Let’s look at the numbers. The US Energy Information Administration (EIA) in its latest overview on China’s natural gas industry (February 2014) reported that the country consumed about 184Bcm in 2012, importing about 53Bcm (29%). It also estimates that demand would increase by about 50% to about 275Bcm by 2020. Furthermore, the China government’s 12th five year plan anticipates gas demand of about 286Bcm by 2020, close to the EIA’s estimates. Does this mean that if the Turkmenistan supplies (65Bcm) and Russian supplies (38Bcm) go ahead as planned, regional pipeline imports alone would provide about 40% of China’s natural gas demand? That would be some achievement.

Arguably, there are uncertainties around these estimates and also assuming that Chinese domestic conventional and unconventional production remain flat, it’s still worth noting that major gas export (LNG) projects around the world might need some rationalization. Even though the executed LNG GSPAs with China would subsist for now, spot prices could be under strong downward pressure in the foreseeable future.  High cost and distant LNG projects in Australia, Mozambique, Tanzania and more importantly Nigeria might require fresh fiscal incentives and rationalisation for them to proceed. Brass LNG in Nigeria has already suffered inscrutable delays with the likelihood of progress diminishing with time. Is this Russo-Sino gas deal another nail on the coffin?

Currency wars?

Alexey Miller, the gas czar of Russia described certain aspects of the deal as ‘commercial secrets’. Could one of the secrets be a provision that prescribes payment in a currency other than the US dollar? Maybe the Rouble, Remnibi or even the Euro?
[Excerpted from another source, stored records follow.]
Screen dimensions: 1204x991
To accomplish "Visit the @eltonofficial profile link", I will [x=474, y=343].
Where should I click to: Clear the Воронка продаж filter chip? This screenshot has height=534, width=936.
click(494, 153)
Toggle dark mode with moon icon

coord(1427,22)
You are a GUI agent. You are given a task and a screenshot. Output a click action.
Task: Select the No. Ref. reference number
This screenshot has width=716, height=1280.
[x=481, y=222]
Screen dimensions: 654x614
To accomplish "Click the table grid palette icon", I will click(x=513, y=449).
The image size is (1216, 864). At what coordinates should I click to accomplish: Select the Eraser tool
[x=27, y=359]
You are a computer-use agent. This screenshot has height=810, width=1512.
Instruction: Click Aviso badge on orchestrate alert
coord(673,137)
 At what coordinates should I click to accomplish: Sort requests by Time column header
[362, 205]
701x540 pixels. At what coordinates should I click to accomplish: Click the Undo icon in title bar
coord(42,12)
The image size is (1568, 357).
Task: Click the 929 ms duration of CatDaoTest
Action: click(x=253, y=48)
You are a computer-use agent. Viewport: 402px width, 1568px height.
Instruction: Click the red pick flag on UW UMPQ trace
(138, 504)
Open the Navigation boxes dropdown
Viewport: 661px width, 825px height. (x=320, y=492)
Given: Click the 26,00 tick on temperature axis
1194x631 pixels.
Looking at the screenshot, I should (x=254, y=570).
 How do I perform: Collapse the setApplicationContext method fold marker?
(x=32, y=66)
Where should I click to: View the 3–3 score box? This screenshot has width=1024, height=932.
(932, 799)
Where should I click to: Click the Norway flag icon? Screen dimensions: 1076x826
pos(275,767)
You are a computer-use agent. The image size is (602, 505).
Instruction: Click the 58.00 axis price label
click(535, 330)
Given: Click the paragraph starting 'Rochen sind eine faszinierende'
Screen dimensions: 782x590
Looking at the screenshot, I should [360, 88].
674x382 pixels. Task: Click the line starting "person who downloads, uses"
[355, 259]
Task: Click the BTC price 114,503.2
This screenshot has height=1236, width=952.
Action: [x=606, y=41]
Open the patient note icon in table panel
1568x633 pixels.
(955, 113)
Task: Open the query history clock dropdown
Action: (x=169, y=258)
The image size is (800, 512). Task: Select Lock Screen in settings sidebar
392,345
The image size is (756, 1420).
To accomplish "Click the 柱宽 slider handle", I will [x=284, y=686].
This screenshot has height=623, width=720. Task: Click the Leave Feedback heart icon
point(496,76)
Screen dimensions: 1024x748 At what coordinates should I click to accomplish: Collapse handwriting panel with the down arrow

Even though this is a remote possibility, but it won’t be out of character for both parties with mutual dislike of the US insert provisions for such payments once the conditions are ripe. This has its complications for both parties but there is a precedence. Russia’s second largest bank, VTB has a deal already with the Bank of China to develop partnerships on Rouble and Remnibi settlements.

 Arguably, this transaction involves only a one way payment from China to Russia but it would be naive to completely rule out the possibility of payments in another currency but the dollar. If these provisions exist and is applied, it would have a seismic psychological impact on the finance world and also give impetus to the clandestine clamour by some nations for the replacement or displacement of the US dollar as the world’s international currency. That’s why this deal is not just a gas deal, but could be a forerunner of bigger events that would shift the current East – West balance of power.

Notes for Nigeria

Nigeria can no longer afford to be reactive to the continually changing dynamics of the world’s energy and political landscape. We might not be a superpower but as many as clamored there must be a coherent, robust response to the Chinese ascent while we also use our gas resources not only to earn revenues but also as tool of influence in this ‘golden age of gas’. In my opinion,  ‘Crude oil makes you money, but gas gives you influence’. Ask Russia and Qatar about that.